**Text shown:**
# I am unable to read the Cvs



## RovDan (Feb 4, 2019)

Hello everyone,

I have built a DIY Command Station 10 years ago. It works very fine. I can send all the Cvs I want. However, I work in blind mode.

Now, I want to read to the Cvs Decoders. For that, I spent time to read the NMRA recommanded pratices RP9xxxx.

I set a 47 ohms resistor beetween my programming Track and my command station. I set then a scope to catch the ACK pulse on this resistor.

When I change a Cv, I see this ACK pulse without problem. Moreever, I noticed this pulse is only visible for the first Packet. This means that the decoder seems not ACKing if the Cv doesn't change.

Now, my next project is to read the Cvs. If I did'nt make a mistake, the NMRA norm tells the correct packet is :

Preamble 0 AD1 0 AD2 0 1110CCVV 0 VVVVVVVVV 0 DDDDDDDD 0 EEEEEEEE 1
WHERE CC=10 (manipulation bit)
V = Cv number -1
D=111 0 B PPP
where 0= verify bit
B=0 if I want to search a 0 (B=1 for a 1)
PPP=000 if I want to read the LSB bit or 111 for read the MSB bit

So, on my opinion, my packet would be : PR 0 AD1 0 AD2 0 232 0 4 0 224 0 EEEEEEEE 1 if I want to ask if the LSB bit of Cv 3 is 0

Unfortunately, I never noticed the ACK although I am sure due to my Cv, it would give me an ACK.
If somebody could tell me where my mistake is, I would be very happy.

Best regards

RovDan
www.roverch.net/modelisme/Modelisme.html


----------



## gunrunnerjohn (Nov 10, 2010)

You got stuck in moderation, I set you free.


----------



## gregc (Apr 25, 2015)

can you post a link to the NMRA spec describing how to read a CV?

and can you clarify what the procedure is. is the ack acknowledging that a packet has been received or is it in response to a query that a particular bit in a CV is set?

**Tasks:**
**a)** In the forum thread about reading decoder CVs, what value of resistor did RovDan place between the programming track and the command station?
**b)** From the forum thread about reading decoder CVs, write out the part that opens with the words containing "# I am unable" and closes with "in blind mode.".
**c)** Continue the forum thread about reading decoder CVs, starting right after its final post.

**Dataset section:**
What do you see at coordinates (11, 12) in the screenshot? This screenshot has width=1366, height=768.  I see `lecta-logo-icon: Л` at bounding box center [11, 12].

**Outputs by task:**
**a)** A 47-ohm resistor.

**b)**
# I am unable to read the Cvs



## RovDan (Feb 4, 2019)

Hello everyone,

I have built a DIY Command Station 10 years ago. It works very fine. I can send all the Cvs I want. However, I work in blind mode.

**c)**
----------



## mopac (Feb 24, 2011)

I have a digitrax DCC. I do not know or understand your formulas. Way above my pay grade. I do know that I have to use a program booster to read some decoders. I do understand what you mean of being in the blind. What current CV value is. My booster
goes inline with wires to programming track. If you could find what the programming
booster does that might help you.

Welcome to the forum.


----------



## CTValleyRR (Jul 26, 2014)

Yeah, that's why I let the fine engineers at MRC do all the programming to read CV's for me.

Sorry I can't help.


----------



## RovDan (Feb 4, 2019)

*I am unable to read a Cv*

Hi,

For me, the Model railroad Hobby is not only running trains in a nice background. It's also to study both DIY software and hardware.

Many times in this adventure, I have been stopped by a problem. After spending hours to resolve it, every time, I finally found the solution. It's a good challenge. It's a part of the hobby.

Just a question about this forum : why does a post need hours to be posted ?

Best regards,

RovDan
www.roverch.net/modelisme/Modelisme.html


----------



## wvgca (Jan 21, 2013)

RovDan said:


> Just a question about this forum : why does a post need hours to be posted ?



if you are a new user .posts are moderated to help reduce spam ..once you hit 5 or 10 posts [don't know which], that restriction is removed


----------



## RovDan (Feb 4, 2019)

Many thanks Wvgca for your reply

RovDan


----------



## gregc (Apr 25, 2015)

RovDan

i'm curious about your problem and how decoders report the values of CVs. Can you provide a link to the spec you referenced in your original post?


----------



## wvgca (Jan 21, 2013)

gregc said:


> RovDan
> 
> i'm curious about your problem and how decoders report the values of CVs. Can you provide a link to the spec you referenced in your original post?



rough idea is under nmra recommended practices, section 9, electrical ..
not sure which sub section


----------



## RovDan (Feb 4, 2019)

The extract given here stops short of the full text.